The Buffalo Bills – The First Decade In Pro Football

The Buffalo Bills came into professional football in 1960 as part of the newly formed American Football League, or AFL The Bills were established by owner Ralph Wilson, Jr. who would go on to own the team from 1960 until well into his 90’s. The city of Buffalo had experience with a number of professional football teams before, including a previous incarnation of the Bills in the All American Football Conference, and was hungry for a professional football team. The AFL and this new Bills team was exactly what they wanted, and what a treat it would be.

The Bills, like many new franchises, stumbled out of the gates. They finished their first season with a record of 5-8-1, improving to 6-8 in their second year. It didn’t take long for them to post a winning record though as they jumped to 7-6-1 in both 1962 and 1963. In fact that 1963 team made it to the playoffs, only to lose in the first round to the Boston Patriots by the score of 26-8.

1964 saw everything come together for the Bills as they put together a 12-2 season which culminated in a 20-7 AFL Championship Game win over the San Diego Chargers. They repeated the next season when they 10-3-1 and then defeated the Chargers in the Championship Game again, this time by the score of 23-0. The Bills returned to the Championship Game in 1966, this time after going 9-4-1. It went the other way this time as they lost 31-7 to the Kansas City Chiefs.

The latter half of the decade saw the team’s fortunes go back downhill. They went 4-10 in 1967, 1-12-1 in 1968, and then 4-10 again in 1969. The high point of 1969 was the team obtaining the services of future Hall of Fame running back O.J. Simpson. The future looked bright for the team as they entered the 1970’s and the American Football League came to and when it merged into the National Football League.

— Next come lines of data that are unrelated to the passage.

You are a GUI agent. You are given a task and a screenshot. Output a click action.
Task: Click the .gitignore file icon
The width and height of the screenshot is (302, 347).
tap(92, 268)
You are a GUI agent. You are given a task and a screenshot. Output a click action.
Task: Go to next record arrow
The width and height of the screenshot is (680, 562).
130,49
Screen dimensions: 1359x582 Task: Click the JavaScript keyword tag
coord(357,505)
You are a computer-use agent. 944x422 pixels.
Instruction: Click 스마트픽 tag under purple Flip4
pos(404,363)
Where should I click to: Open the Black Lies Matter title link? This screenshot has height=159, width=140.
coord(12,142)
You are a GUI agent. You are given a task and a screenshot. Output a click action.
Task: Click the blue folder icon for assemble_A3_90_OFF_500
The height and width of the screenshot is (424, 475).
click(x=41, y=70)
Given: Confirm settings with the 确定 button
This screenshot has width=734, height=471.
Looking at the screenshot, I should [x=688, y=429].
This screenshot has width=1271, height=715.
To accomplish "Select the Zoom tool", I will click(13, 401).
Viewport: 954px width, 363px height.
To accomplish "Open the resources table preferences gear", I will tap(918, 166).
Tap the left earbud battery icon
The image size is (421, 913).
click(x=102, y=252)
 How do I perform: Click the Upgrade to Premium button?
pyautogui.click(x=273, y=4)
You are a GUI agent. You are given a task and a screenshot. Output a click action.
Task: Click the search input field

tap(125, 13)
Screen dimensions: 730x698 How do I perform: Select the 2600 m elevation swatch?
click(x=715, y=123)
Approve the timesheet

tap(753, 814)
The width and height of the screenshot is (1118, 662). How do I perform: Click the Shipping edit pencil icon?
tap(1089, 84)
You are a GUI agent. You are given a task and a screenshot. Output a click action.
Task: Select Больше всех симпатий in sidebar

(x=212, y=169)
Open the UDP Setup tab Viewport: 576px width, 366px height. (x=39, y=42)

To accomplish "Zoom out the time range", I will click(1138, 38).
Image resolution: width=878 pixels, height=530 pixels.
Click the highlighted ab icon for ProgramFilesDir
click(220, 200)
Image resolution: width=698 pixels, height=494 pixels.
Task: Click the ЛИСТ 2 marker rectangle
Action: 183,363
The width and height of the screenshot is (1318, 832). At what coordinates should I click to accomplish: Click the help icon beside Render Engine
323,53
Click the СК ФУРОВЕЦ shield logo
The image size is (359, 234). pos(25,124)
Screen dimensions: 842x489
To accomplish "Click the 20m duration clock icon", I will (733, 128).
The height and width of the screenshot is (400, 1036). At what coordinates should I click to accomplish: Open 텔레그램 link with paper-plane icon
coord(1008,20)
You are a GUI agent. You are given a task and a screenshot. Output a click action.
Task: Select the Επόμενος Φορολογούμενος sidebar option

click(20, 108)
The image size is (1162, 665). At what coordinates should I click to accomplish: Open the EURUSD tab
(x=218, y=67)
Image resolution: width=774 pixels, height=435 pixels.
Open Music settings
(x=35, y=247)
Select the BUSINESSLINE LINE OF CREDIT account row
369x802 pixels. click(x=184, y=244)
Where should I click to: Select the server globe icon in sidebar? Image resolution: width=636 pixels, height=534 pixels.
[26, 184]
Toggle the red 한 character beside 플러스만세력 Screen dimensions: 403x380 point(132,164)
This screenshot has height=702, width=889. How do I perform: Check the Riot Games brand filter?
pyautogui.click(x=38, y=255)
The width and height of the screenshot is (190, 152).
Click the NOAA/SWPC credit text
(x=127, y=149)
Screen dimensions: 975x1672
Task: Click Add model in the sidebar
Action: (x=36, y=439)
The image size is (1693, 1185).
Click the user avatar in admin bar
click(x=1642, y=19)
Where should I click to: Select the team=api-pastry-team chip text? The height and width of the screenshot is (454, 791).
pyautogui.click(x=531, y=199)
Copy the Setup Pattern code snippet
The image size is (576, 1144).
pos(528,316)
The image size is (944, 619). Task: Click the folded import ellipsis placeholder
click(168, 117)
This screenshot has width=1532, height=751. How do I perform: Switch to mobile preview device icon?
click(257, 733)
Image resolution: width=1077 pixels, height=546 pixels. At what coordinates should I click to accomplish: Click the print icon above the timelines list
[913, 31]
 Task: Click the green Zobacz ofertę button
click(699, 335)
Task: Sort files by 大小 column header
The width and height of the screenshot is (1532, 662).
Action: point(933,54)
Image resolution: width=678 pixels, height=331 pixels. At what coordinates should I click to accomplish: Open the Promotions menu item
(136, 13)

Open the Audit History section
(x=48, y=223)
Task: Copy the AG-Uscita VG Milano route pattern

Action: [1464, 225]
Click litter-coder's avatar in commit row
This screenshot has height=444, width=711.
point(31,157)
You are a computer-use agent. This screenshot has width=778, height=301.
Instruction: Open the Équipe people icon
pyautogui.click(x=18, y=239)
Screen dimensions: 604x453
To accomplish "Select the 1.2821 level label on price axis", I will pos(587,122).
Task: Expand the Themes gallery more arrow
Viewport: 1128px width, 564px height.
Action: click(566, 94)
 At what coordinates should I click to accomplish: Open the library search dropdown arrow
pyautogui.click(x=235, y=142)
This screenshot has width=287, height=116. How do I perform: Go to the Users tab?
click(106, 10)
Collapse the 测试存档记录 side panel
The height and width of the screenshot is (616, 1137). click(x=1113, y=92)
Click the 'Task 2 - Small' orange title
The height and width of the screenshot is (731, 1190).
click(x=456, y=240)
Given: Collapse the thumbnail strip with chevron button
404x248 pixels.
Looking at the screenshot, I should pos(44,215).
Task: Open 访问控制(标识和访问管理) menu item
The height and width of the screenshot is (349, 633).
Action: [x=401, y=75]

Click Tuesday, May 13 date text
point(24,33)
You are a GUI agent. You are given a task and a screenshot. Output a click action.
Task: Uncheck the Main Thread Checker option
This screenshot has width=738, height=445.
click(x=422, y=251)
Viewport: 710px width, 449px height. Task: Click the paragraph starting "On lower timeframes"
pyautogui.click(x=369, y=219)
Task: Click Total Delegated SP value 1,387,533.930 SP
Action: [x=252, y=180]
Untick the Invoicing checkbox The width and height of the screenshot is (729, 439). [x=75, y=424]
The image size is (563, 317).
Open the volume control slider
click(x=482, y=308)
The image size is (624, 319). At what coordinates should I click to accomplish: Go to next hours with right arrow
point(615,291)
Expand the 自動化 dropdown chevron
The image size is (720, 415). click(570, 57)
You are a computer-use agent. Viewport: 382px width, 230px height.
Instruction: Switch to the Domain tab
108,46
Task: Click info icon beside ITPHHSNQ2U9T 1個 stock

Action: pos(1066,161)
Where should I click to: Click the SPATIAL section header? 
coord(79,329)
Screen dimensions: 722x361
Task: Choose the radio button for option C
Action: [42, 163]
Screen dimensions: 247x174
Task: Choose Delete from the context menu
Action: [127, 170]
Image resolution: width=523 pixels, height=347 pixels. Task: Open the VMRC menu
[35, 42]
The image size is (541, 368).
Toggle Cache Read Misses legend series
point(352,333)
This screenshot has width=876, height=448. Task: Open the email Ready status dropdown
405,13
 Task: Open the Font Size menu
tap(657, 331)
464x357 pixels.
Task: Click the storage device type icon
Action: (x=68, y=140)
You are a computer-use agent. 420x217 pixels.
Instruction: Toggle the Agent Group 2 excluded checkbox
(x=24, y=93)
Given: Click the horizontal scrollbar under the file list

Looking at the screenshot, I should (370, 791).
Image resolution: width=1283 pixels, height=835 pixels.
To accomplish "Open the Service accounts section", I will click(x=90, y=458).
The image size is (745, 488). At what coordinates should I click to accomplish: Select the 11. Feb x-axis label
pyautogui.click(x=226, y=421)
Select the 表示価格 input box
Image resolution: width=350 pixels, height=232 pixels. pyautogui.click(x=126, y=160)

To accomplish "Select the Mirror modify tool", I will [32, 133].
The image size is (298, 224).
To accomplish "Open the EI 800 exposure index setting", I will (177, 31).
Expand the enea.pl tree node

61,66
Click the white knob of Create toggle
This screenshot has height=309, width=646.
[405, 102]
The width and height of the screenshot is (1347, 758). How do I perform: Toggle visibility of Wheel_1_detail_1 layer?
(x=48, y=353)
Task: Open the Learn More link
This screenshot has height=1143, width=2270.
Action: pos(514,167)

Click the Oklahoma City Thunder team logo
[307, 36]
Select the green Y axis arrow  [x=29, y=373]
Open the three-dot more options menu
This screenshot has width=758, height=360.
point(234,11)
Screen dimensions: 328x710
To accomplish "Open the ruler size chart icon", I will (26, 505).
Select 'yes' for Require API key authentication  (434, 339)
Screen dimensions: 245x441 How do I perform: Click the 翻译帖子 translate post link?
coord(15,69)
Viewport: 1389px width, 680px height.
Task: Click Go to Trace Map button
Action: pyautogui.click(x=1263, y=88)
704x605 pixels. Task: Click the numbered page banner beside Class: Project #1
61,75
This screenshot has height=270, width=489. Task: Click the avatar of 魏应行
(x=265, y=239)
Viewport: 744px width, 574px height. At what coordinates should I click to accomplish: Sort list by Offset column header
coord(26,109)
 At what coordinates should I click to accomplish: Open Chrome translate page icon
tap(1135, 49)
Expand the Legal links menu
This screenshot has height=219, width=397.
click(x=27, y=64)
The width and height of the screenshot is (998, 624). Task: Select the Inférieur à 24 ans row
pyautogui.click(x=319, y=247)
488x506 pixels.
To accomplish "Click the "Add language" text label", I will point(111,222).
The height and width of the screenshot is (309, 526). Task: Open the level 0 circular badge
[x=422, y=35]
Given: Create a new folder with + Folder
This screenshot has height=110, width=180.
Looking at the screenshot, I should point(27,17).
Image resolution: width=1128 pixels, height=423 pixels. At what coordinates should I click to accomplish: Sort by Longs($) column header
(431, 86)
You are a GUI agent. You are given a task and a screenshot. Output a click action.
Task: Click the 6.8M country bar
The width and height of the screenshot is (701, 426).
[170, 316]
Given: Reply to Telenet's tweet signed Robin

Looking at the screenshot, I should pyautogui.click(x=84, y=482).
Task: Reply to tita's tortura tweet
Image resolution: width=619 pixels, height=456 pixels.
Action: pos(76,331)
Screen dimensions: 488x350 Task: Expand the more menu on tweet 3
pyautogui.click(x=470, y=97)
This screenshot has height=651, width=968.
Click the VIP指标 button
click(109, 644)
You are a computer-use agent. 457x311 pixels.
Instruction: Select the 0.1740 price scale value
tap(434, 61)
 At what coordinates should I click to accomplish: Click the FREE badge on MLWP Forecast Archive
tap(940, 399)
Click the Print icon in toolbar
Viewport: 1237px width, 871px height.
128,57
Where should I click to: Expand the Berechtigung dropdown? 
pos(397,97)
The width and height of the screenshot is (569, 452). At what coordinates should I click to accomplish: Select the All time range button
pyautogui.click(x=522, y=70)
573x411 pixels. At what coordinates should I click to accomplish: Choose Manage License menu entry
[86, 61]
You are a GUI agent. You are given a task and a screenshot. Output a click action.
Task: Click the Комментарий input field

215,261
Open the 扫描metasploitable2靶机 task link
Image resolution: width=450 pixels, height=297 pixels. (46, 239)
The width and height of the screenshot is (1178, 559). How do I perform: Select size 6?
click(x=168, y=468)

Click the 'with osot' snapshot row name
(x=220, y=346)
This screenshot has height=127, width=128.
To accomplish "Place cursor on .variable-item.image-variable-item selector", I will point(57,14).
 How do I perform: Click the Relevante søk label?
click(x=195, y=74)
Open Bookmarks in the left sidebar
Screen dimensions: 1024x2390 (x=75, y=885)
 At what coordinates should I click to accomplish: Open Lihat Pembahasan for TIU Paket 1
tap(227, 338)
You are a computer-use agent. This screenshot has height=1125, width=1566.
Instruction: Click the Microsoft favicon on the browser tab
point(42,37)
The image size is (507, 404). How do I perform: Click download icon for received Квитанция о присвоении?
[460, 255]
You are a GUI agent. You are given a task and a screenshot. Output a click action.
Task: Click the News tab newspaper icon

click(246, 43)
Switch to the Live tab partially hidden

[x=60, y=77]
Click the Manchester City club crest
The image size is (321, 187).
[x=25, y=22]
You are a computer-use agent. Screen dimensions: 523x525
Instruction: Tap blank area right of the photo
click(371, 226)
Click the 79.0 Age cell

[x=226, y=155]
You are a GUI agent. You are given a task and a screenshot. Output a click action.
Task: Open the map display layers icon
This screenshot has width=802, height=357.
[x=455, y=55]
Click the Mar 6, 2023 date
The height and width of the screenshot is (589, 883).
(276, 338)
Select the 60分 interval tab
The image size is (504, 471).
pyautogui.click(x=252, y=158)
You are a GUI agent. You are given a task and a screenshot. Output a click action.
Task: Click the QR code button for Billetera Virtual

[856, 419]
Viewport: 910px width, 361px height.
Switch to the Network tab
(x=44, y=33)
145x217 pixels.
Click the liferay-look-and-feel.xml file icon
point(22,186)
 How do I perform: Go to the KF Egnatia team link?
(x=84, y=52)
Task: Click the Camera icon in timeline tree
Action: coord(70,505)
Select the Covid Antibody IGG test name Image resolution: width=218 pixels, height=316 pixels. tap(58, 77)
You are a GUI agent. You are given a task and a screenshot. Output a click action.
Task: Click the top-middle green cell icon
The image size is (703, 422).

The Bills had a very successful decade during the 1960’s, winning two championships and making it to the AFL Championship Game three consecutive years. This was particularly amazing considering that in those ten years they did not have the most stable personnel. Seven different running backs would lead the team in rushing for a season, six different receivers would lead them in receiving during the decade, and five different quarterbacks would lead them in passing over those ten years. The team even had five different head coaches during that time. Yet they were able to pull it together, doing especially well over a specific three year span.